• TASK DESCRIPTION: Where does the string "Accessories" appear in the records? Copy each line that holds it.

• PROVIDED DATA:
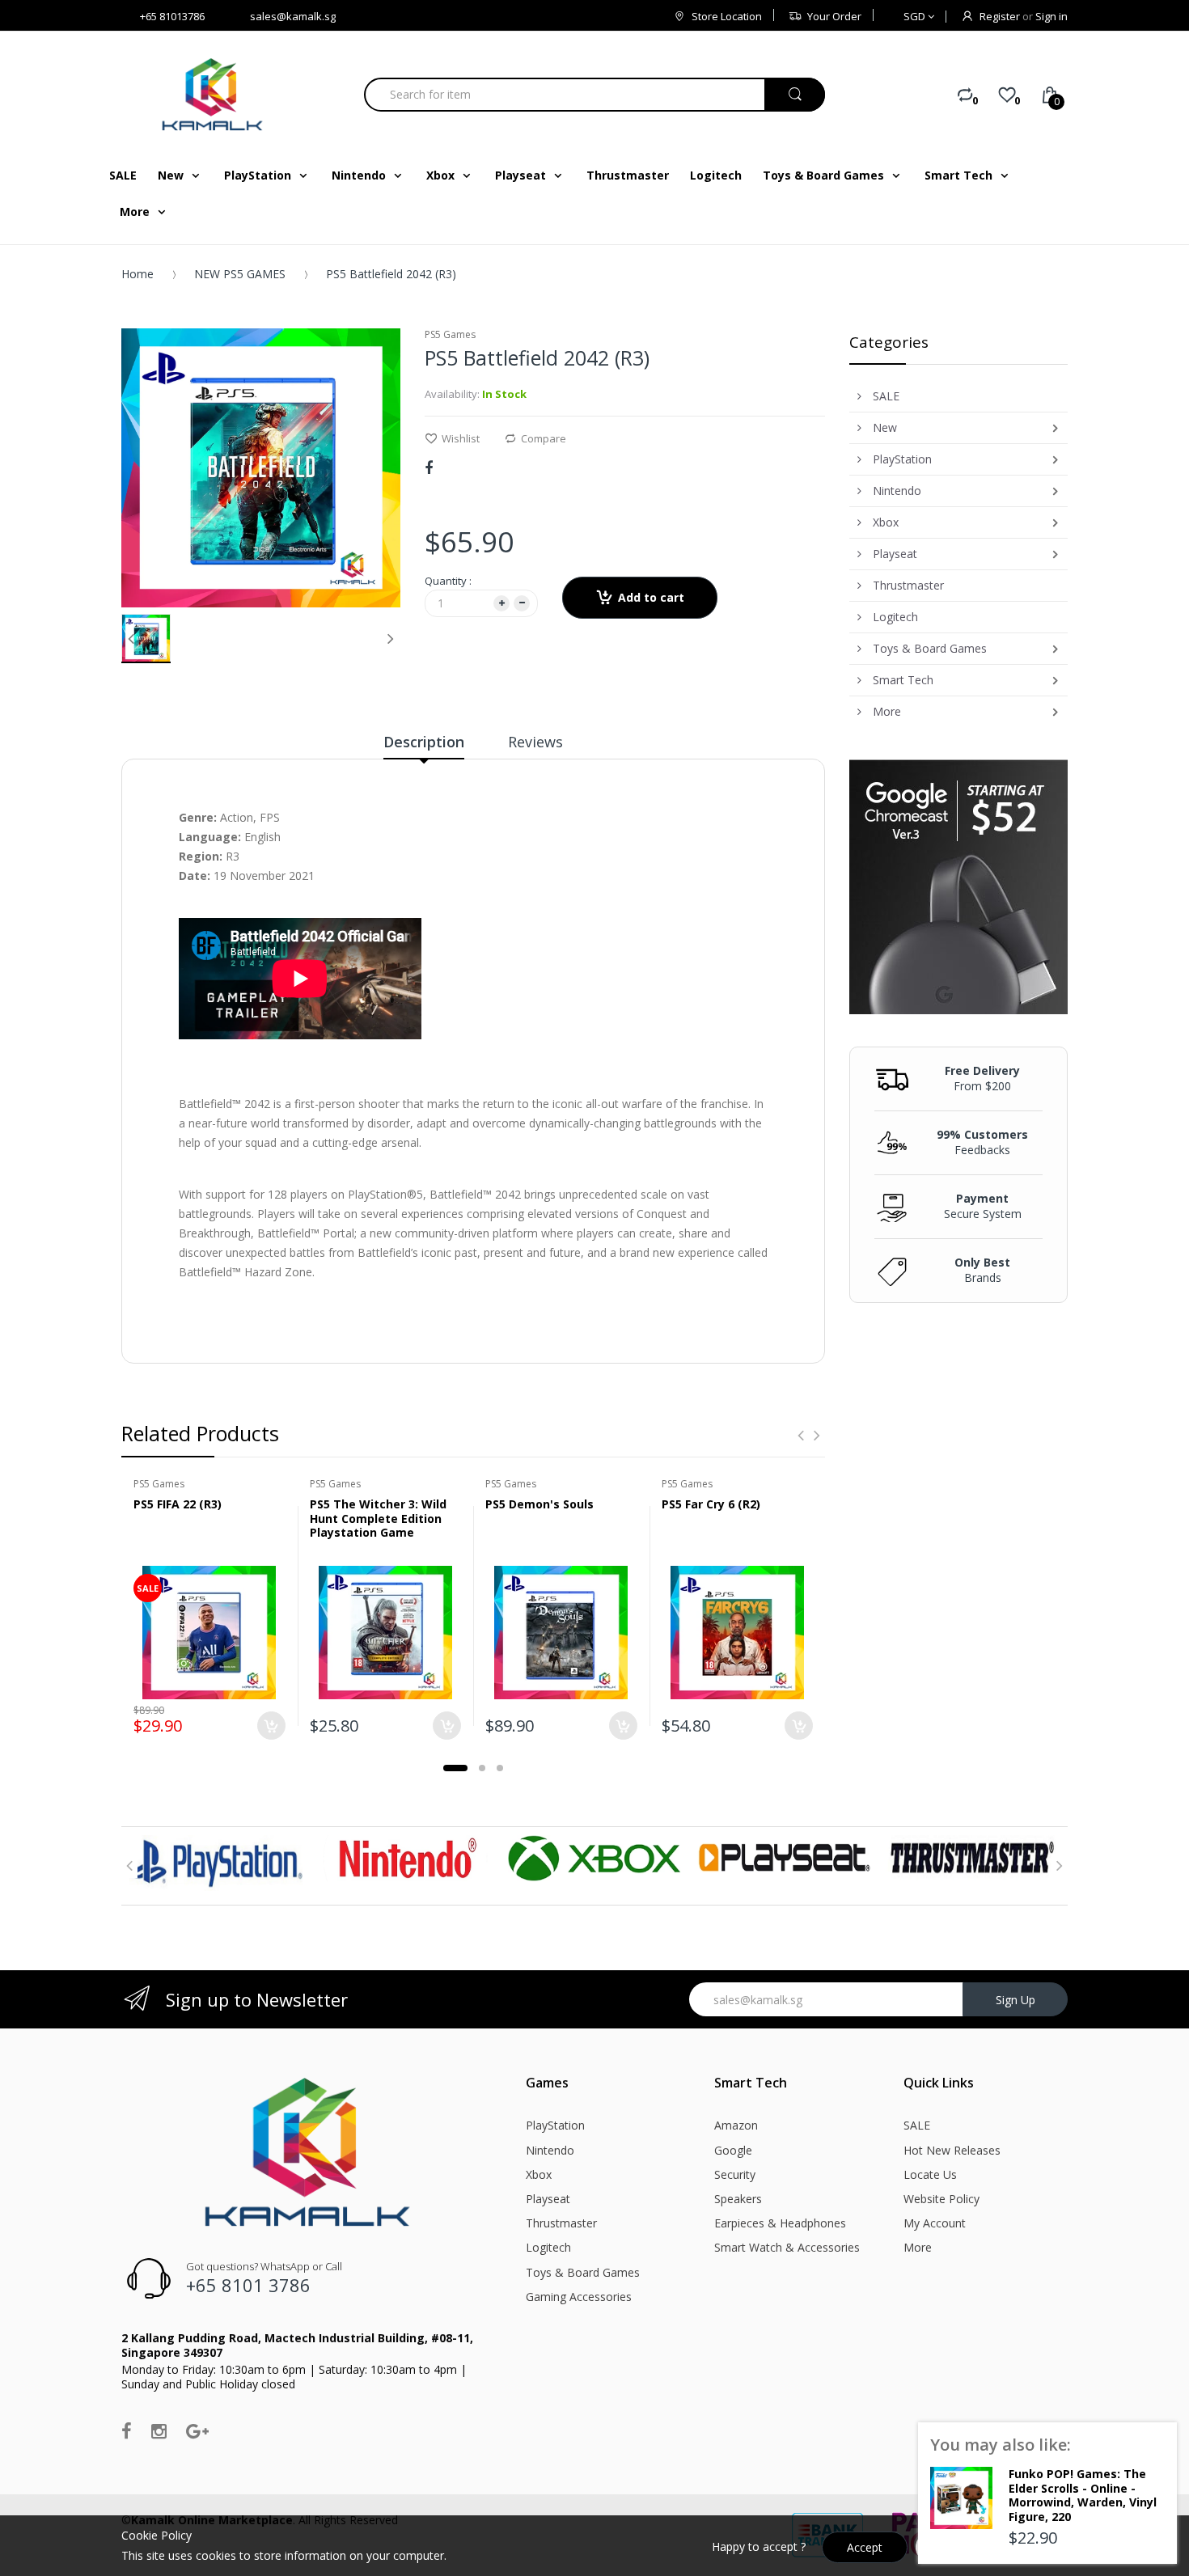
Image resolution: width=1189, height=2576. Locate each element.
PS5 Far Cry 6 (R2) (711, 1504)
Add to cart (651, 597)
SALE (916, 2125)
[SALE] (209, 1631)
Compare (543, 438)
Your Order (834, 16)
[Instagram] (159, 2430)
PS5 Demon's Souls (539, 1504)
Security (734, 2174)
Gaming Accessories (579, 2296)
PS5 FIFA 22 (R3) (177, 1504)
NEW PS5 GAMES (240, 273)
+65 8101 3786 (248, 2285)
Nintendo (550, 2150)
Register (1000, 16)
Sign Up (1015, 1999)
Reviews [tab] (535, 741)
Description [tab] (423, 741)
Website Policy (941, 2198)
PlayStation (555, 2125)
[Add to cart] (271, 1725)
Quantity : (448, 580)
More (917, 2247)
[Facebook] (429, 467)
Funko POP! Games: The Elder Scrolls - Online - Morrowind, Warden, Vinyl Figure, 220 (1083, 2495)
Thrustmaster (561, 2223)
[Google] (197, 2430)
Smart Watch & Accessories (787, 2247)
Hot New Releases (952, 2150)
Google (733, 2150)
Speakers (738, 2198)
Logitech (548, 2247)
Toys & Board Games (583, 2272)
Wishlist (461, 438)
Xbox (539, 2174)
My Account (934, 2223)
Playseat (548, 2198)
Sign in (1051, 16)
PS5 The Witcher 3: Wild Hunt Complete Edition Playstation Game (378, 1518)
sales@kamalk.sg (293, 16)
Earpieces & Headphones (780, 2223)
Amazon (736, 2125)
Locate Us (930, 2174)
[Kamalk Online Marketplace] (214, 94)
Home (137, 273)
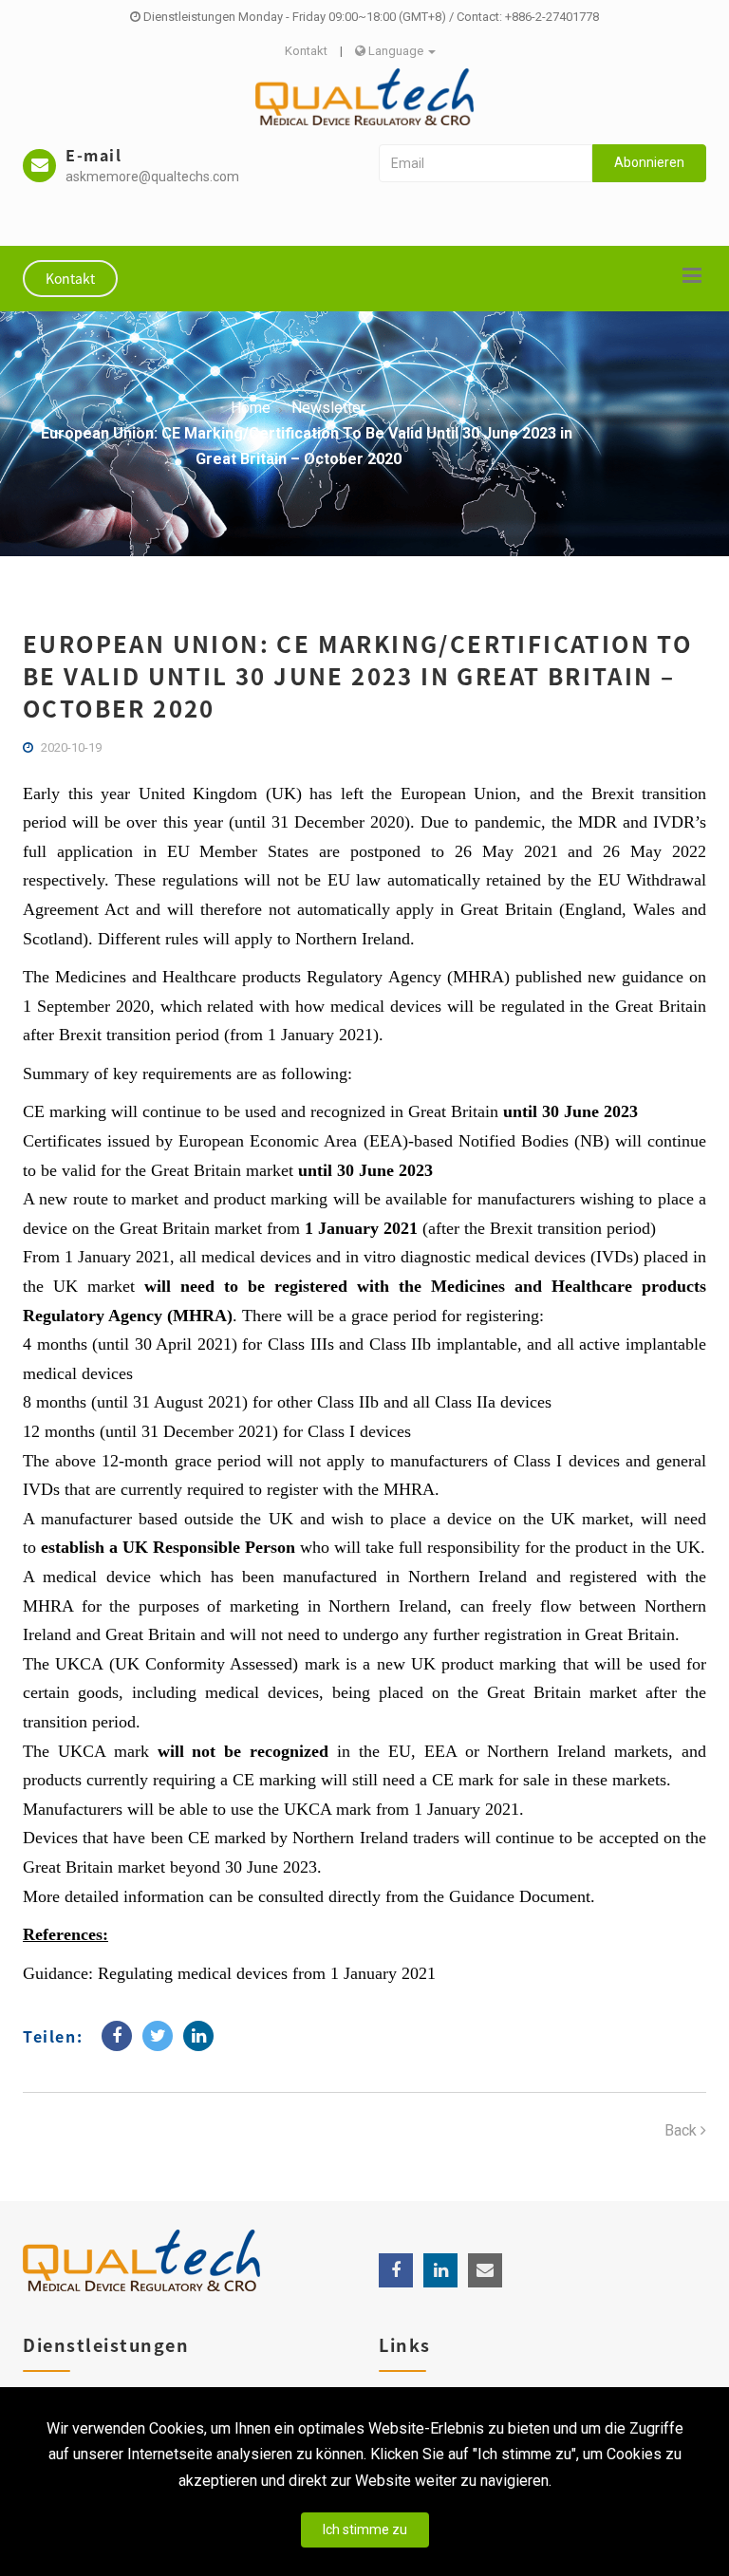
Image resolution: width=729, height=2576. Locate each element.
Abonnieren (649, 162)
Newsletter (328, 408)
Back (682, 2130)
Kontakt (306, 51)
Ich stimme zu (365, 2529)
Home (251, 408)
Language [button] (395, 51)
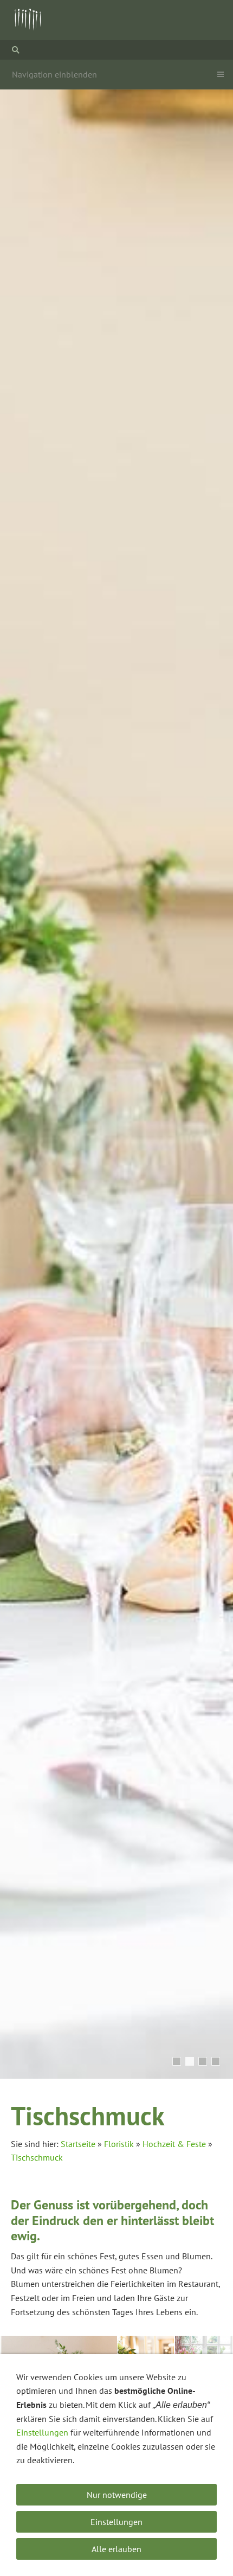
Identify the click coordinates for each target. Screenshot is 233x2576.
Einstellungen (42, 2432)
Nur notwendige (117, 2494)
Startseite (78, 2143)
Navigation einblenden (54, 74)
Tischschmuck (37, 2157)
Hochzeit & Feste (174, 2143)
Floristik (119, 2143)
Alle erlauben (116, 2548)
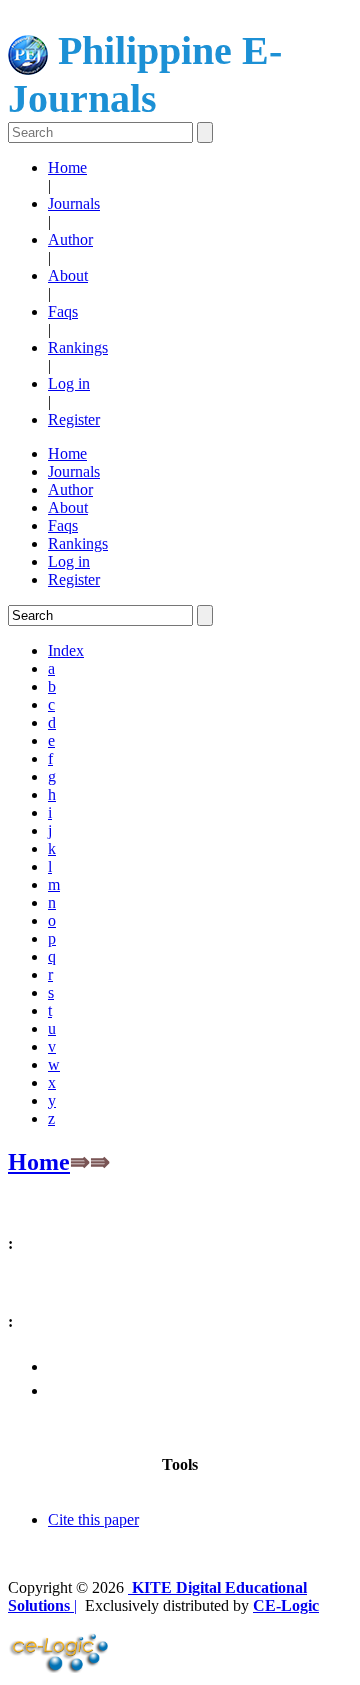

• WRITTEN SOLUTION:
Gaming Accessories (579, 2296)
Smart Watch & Accessories (787, 2247)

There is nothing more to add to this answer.